→ **Task to carry out**:
From the news article about the Traci Carpenter case below, return the stretch from "Mr. Davis, Ms." through "a pending matter.", word for word.

→ **Given text**:
The attorney defending a young mother accused of aggravated child neglect said many witnesses from a trial last fall — in which the woman’s ex-boyfriend was acquitted of murder in the child’s death — were not credible.
Lee Davis, who represents Traci Carpenter, said Monday that he is waiting on the trial transcripts so he can corroborate the “incredulity” of the witnesses who largely blamed Ms. Carpenter for the young girl’s death.
The witnesses helped convince the jury to find defendant Brian Rutherford not guilty of child abuse and first-degree murder in the death of 18-month-old Sierra Carpenter.
“There were several witnesses that were unbelievable,” Mr. Davis said, declining to name the witnesses to which he referred.
Mr. Davis, Ms. Carpenter and her family were in court Monday to settle various issues before her trial, set for Oct. 6, but the pretrial matters were rescheduled for Sept. 14. Mr. Davis has advised his client not to talk to the media.
The prosecution has continually declined to comment on the case because it is a pending matter.
Although not being prosecuted for her daughter’s death, as Mr. Rutherford was, Ms. Carpenter still could face 15 to 25 years in prison if she is convicted of the charge of aggravated child neglect.
Ms. Carpenter’s prosecution is part of the continuing mystery surrounding what actually happened to Sierra when she died in April 2006.
Prosecutors had hoped to put an end to the case last fall when they put Mr. Rutherford through a two-week trial in which they accused him of inflicting the blunt-force trauma to the little girl’s head that medical experts said killed her.
But with Mr. Rutherford’s acquittal, a cloud of suspicion over Ms. Carpenter grew larger, especially in light of trial testimony that seemed to point to her alleged repeated pattern of abuse as a plausible explanation for the girl’s death.
“(Traci Carpenter) had told me that she would lose her temper sometimes,” Bobbi Katafias, a one-time friend of Traci’s, testified at Mr. Rutherford’s trial. “(Traci) said, ‘I took my finger and poked (Sierra Carpenter) several times like this in the forehead.’”
Medical experts testified that such repeated poking of the little girl’s head over a sustained period of time could have caused Sierra’s eventual death.
The paternal grandparents of Sierra are spearheading the effort to prosecute the mother. The child’s grandmother Janice Carpenter said at the end of last year that the Hamilton County District Attorney’s office at first did not think that Ms. Carpenter would ever go to trial.
“I feel like this case would have faded away real quick if we had not been here (at the courthouse) fighting for justice for (victim Sierra Carpenter),” Janice Carpenter said last year.

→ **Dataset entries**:
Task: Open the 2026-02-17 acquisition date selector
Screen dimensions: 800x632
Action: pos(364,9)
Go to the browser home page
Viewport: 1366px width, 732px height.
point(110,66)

→ **Response box**:
Mr. Davis, Ms. Carpenter and her family were in court Monday to settle various issues before her trial, set for Oct. 6, but the pretrial matters were rescheduled for Sept. 14. Mr. Davis has advised his client not to talk to the media.
The prosecution has continually declined to comment on the case because it is a pending matter.